盧山師範は1948年3月31日、埼玉県行田市生まれ。幼少期より武道に憧れ、高校1年時に大山道場に入門し、極真空手創始者・大山倍達総裁に師事。その後、キックボクシングなど他の格闘技も模索する中、太気至誠拳法創始者・澤井健一師の薫陶を受け、また山梨県で修得館道場を開く空手家・中村日出夫の元で修行を積まれました。
1973年の5回全日本空手道選手権大会では山崎照朝師を破って優勝、1975年の第1回全世界空手道選手権大会では僅差の判定による準優勝など、選手として輝かしい成績を収めています。世界大会で多くの外国人選手をなぎ倒した強烈な下段蹴りの威力から「ローキックの盧山」の異名が定着し、ローキックを普遍的な技として大きく発展させる先駆けとなったほか、懐の深い構えや得意とする三日月蹴りなど、極真空手が輩出した数多くの個性的な選手・師範たちのなかでも一際異彩を放つ存在でした。

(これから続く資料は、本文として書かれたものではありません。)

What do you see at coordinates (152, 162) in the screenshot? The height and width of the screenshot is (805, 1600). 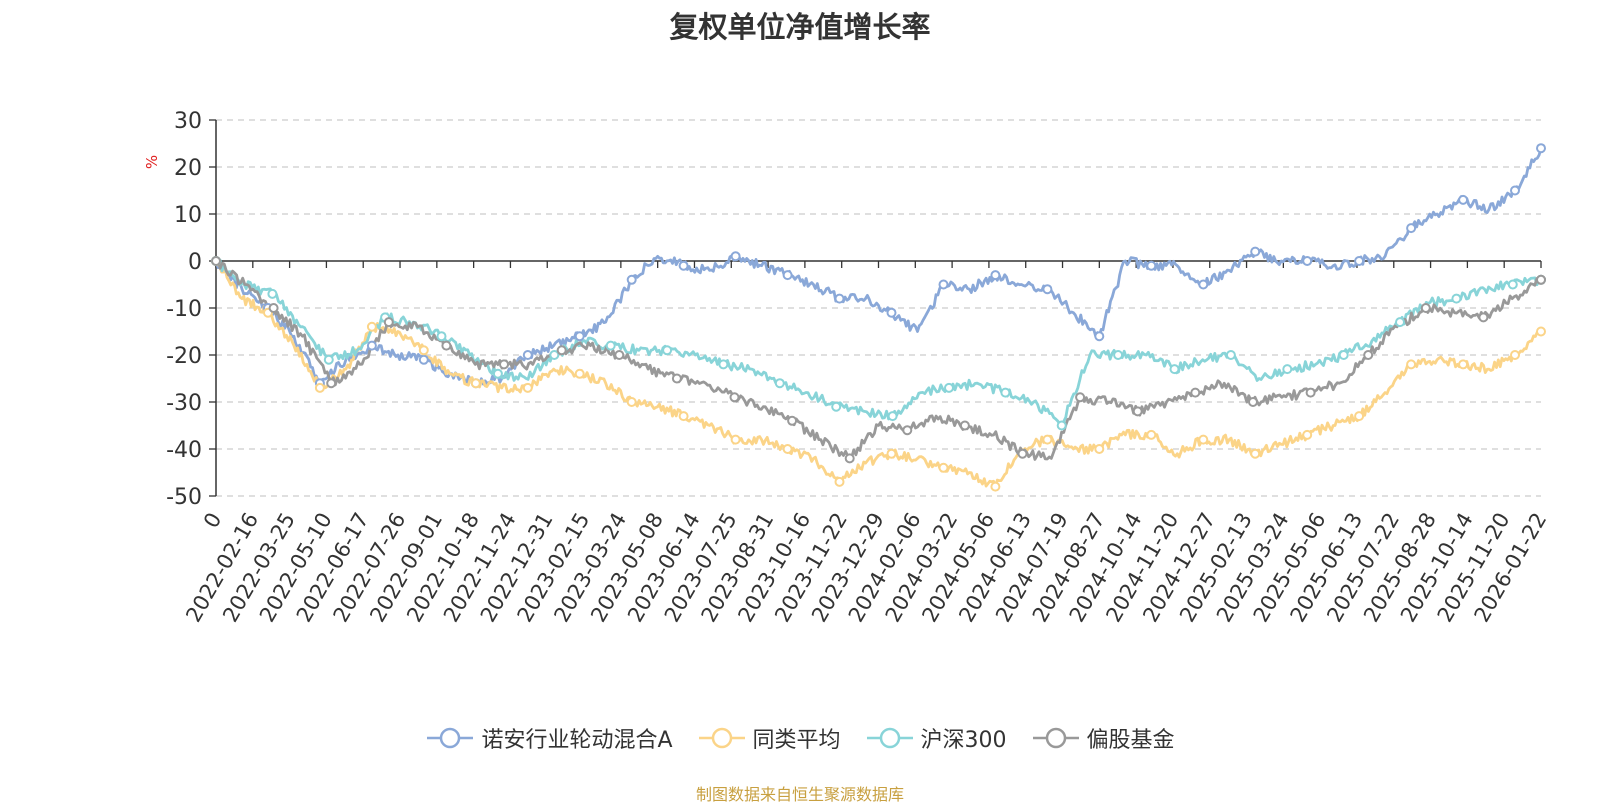 I see `y-axis-unit-label: %` at bounding box center [152, 162].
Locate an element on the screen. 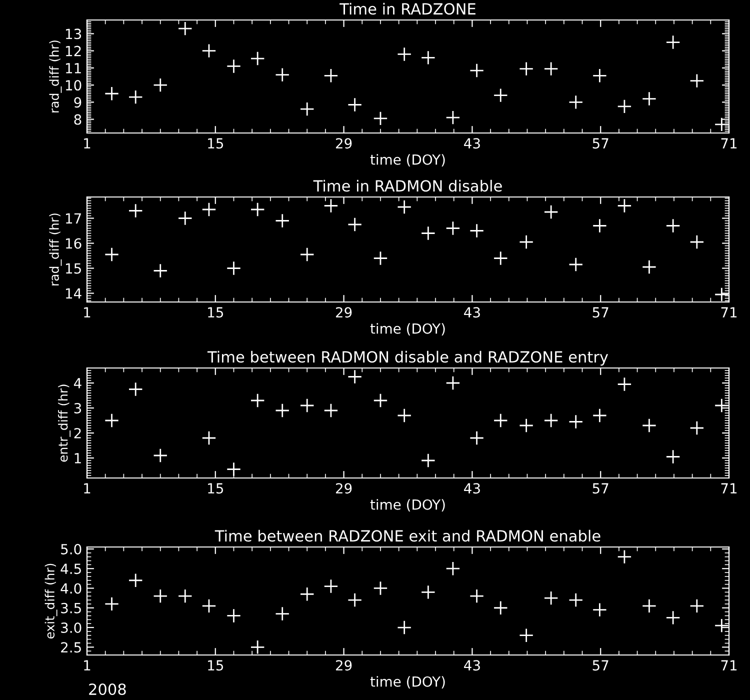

1994年の大山倍達師逝去に伴い、後継者である松井章奎師を補佐して極真会館最高顧問・首席師範を長らくつとめ、2002年に独立。極真空手道連盟極真館・館長として、後進の指導とともに自らの武道追求を続けました。2022年4月には館長の座を愛弟子である岡崎寛人師に譲り、会長に就任していました。
本誌『月刊秘伝』においては、2018年4月号『”空手一道”盧山初雄 大山倍達、中村日出夫、澤井健一、三師に導かれた「心技体」達人を超える瞬間』において盧山師の特集を組ませていただくなど、大いにご協力を賜りました。
※盧山師に関する秘伝過去特集を「秘伝資料室」にて無料公開しています。
盧山師の生前のご厚情に深く感謝し、その多大なるご功績に敬意を表するとともに、ここに謹んでご冥福をお祈り申し上げます。